In January, California opened the world’s largest legal marijuana market, and in October, Canada will legalise recreational marijuana in full. It is also decriminalised in Portugal and the Netherlands, and in numerous other countries the police are now turning a blind eye to public possession of the drug.

In the UK, high profile patients such four year old Indie-Rose Clarry from near Sudbury, who has severe epilepsy, have been permitted to take cannabis-derived medication recently, but it is not readily available on the NHS.

However, the UK is also the biggest exporter of cannabis-derived medicines in the world. In 2016, the UK produced 95 tons of legal herb and exported almost 68% of the world’s total medicinal weed.
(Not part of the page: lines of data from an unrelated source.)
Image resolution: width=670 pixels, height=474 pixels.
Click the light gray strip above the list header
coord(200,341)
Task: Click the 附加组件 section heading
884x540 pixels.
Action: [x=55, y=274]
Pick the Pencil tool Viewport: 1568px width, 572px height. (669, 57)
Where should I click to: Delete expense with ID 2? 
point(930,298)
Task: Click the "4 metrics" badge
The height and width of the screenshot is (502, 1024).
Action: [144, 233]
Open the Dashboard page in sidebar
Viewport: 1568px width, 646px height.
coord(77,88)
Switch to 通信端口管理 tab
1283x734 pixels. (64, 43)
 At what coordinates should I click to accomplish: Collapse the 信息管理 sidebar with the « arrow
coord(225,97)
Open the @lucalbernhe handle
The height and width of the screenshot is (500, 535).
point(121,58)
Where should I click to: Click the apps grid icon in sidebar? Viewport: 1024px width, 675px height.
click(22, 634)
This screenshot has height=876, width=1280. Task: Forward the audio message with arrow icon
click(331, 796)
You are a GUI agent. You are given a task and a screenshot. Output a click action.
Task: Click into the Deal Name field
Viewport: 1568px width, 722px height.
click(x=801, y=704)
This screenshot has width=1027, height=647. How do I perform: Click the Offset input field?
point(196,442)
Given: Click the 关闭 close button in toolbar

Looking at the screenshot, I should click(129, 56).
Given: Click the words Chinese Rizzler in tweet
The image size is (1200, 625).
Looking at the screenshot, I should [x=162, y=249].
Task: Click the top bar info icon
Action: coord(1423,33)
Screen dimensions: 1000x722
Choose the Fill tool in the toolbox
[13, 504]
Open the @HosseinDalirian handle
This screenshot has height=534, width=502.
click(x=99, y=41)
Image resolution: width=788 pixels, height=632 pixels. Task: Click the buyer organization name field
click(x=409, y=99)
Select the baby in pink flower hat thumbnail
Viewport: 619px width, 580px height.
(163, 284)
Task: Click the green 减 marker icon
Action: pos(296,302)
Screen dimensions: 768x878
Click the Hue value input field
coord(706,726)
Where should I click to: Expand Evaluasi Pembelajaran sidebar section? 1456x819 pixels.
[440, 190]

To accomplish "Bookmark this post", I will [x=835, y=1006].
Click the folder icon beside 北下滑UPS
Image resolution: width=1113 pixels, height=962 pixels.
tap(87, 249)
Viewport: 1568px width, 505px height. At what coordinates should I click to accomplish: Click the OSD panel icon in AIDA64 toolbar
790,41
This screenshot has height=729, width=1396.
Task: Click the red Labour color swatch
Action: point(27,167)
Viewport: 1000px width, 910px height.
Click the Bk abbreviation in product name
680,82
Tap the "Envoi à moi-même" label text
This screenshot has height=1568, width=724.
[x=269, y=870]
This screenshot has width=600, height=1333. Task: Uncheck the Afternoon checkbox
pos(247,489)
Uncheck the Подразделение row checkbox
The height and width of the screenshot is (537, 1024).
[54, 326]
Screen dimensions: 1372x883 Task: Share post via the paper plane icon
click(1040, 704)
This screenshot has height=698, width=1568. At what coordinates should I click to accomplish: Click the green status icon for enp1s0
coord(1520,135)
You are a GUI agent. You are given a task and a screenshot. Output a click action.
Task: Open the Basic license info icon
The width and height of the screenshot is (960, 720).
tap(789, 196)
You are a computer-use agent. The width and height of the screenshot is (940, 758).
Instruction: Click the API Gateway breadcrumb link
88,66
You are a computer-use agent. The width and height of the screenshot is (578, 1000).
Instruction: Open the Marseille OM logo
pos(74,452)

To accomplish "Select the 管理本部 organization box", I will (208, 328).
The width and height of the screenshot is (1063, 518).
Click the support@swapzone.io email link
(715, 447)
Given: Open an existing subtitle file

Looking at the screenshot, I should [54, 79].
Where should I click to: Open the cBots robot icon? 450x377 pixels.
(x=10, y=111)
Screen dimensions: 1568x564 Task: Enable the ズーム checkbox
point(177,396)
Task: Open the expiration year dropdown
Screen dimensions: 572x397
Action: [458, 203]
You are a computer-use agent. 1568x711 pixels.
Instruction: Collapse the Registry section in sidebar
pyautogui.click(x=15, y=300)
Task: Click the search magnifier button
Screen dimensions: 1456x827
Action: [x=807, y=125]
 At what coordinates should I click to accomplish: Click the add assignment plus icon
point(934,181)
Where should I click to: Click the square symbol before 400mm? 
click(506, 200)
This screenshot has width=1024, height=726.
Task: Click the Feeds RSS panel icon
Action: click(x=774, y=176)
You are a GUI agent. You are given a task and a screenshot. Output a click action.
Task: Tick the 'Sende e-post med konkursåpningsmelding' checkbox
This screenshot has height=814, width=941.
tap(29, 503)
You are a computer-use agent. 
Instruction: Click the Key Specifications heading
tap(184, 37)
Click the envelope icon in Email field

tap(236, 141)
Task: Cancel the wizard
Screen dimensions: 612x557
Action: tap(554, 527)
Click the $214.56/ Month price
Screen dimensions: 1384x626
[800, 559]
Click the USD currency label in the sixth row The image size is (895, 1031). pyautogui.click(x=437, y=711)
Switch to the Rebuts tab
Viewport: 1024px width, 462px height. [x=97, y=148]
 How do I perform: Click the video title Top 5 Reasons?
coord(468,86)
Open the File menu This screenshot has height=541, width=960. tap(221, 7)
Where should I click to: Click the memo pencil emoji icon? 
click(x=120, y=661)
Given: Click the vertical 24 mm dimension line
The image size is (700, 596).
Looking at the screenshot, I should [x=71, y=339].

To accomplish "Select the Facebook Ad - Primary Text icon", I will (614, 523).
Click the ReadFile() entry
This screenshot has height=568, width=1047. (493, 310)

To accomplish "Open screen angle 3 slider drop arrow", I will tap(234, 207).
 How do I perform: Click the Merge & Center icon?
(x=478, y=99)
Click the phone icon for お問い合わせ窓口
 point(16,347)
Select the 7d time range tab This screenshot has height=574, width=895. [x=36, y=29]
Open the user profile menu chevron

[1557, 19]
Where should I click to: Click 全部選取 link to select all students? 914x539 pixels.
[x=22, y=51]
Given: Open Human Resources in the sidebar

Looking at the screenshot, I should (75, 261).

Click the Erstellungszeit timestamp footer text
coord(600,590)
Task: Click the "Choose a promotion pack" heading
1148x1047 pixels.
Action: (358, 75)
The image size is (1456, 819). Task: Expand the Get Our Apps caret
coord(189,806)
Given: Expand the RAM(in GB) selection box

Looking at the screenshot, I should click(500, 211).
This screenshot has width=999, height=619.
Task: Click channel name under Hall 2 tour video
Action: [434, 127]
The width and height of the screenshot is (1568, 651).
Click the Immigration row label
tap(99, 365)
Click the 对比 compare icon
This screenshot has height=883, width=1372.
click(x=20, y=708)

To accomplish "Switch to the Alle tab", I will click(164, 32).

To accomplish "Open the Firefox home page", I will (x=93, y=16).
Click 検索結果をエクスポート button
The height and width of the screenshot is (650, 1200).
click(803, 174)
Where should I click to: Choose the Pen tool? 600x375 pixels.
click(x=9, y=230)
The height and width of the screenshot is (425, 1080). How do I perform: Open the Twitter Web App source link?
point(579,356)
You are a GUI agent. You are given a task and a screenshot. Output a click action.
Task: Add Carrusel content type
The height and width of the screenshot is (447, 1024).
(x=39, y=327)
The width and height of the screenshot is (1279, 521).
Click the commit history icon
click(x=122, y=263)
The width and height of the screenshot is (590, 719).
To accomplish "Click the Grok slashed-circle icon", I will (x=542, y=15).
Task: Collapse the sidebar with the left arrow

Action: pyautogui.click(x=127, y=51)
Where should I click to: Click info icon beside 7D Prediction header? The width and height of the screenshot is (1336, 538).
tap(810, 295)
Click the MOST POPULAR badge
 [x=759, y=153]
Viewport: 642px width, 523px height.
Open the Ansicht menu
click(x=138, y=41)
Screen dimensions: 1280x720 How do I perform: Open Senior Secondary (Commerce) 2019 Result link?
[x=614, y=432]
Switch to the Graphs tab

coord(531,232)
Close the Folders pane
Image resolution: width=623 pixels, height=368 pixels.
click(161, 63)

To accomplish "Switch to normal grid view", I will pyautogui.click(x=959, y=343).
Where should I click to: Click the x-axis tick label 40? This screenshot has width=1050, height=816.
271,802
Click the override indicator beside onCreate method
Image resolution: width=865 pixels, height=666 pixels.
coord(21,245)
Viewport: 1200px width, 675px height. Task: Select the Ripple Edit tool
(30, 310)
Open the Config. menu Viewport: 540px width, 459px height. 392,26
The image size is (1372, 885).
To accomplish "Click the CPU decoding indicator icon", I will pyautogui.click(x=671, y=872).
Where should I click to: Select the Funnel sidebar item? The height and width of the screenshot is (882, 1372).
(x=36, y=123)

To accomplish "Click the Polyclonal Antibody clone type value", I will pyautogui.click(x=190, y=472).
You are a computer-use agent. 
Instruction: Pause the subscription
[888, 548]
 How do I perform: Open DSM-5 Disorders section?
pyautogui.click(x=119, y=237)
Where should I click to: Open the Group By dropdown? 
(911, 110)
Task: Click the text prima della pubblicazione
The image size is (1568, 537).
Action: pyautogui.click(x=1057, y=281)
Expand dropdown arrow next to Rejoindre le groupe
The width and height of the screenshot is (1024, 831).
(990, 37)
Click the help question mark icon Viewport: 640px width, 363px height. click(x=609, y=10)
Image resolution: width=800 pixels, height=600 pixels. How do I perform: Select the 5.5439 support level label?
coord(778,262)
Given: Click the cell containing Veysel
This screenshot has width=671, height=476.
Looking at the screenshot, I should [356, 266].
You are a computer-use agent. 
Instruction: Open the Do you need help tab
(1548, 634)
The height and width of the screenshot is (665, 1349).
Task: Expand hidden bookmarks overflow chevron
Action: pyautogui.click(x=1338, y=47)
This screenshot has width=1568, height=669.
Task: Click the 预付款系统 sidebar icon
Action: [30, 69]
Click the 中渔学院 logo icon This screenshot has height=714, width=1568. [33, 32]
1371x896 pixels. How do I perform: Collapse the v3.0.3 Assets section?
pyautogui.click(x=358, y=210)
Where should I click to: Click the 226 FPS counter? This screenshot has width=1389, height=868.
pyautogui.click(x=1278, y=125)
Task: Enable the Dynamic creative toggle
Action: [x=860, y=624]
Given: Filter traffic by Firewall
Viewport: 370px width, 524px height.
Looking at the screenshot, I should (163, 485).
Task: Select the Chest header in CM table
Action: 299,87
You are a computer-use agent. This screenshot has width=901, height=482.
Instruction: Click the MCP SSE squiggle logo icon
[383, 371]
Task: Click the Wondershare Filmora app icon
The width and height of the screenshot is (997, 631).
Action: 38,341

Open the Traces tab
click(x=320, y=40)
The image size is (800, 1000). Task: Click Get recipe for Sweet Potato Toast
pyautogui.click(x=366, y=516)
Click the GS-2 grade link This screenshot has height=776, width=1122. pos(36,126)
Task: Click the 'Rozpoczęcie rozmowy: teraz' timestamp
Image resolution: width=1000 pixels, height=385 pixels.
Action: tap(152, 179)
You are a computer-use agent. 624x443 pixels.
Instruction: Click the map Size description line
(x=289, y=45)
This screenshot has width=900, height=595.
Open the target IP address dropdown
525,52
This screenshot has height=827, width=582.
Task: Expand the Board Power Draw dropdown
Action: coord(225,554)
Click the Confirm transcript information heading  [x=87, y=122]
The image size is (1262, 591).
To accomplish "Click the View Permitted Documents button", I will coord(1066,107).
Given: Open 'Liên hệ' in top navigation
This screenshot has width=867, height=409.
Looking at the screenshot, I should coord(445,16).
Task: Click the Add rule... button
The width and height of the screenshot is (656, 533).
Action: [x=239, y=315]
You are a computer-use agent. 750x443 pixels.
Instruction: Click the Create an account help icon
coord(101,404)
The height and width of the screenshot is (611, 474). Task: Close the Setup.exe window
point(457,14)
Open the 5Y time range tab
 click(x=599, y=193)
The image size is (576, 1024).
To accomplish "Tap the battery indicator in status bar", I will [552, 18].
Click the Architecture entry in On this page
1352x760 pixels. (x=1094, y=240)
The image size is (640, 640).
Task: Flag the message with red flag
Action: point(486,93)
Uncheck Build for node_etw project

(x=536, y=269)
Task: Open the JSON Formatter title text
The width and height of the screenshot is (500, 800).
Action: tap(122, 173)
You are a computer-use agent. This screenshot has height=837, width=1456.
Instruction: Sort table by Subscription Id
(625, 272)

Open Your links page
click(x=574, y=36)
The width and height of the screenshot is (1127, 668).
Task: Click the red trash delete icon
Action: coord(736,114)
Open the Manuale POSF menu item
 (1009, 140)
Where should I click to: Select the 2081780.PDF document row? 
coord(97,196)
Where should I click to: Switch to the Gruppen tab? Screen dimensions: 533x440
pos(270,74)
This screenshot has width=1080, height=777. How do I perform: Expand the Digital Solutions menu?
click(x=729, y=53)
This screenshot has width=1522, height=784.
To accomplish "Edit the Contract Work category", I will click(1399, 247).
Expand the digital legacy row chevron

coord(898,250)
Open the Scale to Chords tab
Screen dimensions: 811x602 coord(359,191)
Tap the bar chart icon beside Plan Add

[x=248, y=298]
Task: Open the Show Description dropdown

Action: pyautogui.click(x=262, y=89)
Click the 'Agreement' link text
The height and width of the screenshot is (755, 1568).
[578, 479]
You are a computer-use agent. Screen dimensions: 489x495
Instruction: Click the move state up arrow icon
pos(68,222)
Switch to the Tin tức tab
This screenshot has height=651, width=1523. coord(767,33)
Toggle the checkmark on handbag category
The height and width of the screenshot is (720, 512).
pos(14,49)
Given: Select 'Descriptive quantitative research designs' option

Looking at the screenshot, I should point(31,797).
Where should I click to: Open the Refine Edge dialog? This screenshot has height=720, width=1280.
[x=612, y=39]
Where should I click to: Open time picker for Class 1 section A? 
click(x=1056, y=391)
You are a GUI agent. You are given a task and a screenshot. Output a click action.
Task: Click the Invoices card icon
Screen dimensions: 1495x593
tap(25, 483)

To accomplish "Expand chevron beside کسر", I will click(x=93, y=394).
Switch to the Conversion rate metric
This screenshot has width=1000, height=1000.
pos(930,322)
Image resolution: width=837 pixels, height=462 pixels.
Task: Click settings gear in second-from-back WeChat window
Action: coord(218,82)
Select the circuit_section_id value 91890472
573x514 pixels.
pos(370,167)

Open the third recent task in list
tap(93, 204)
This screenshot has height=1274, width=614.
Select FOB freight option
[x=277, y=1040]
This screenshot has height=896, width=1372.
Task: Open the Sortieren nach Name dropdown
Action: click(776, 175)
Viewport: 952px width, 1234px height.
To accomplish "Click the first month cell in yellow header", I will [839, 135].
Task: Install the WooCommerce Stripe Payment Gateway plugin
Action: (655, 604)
Paul Kenward is the managing director of British Sugar, which is licensed to grow a non-psychoactive variety of cannabis in Norfolk which is used in children’s epilepsy medicine. Yet his wife, Victoria Atkins, is a Home Office minister and former criminal drugs prosecutor who has previously spoken out against both legalising and regulating the drug.

A co-founder of Wrabness-based hemp company Canna CBD, Gregory Land, is confident that the law in the UK will change soon, enabling him to start growing cannabis from a large field he has earmarked for that purpose in Wrabness. He said: “The American and Israeli cannabis market is moving very quickly ahead of us, due to their research into how different strains interact with each other. But at the moment, here in the UK we have to stick with strains we are allowed by EU to import.”

Mr Acton said the business is “very profitable” and operates stringently within the law. But the hemp industry “does attract a few con-men, and we try to stay as clean as possible,” he added.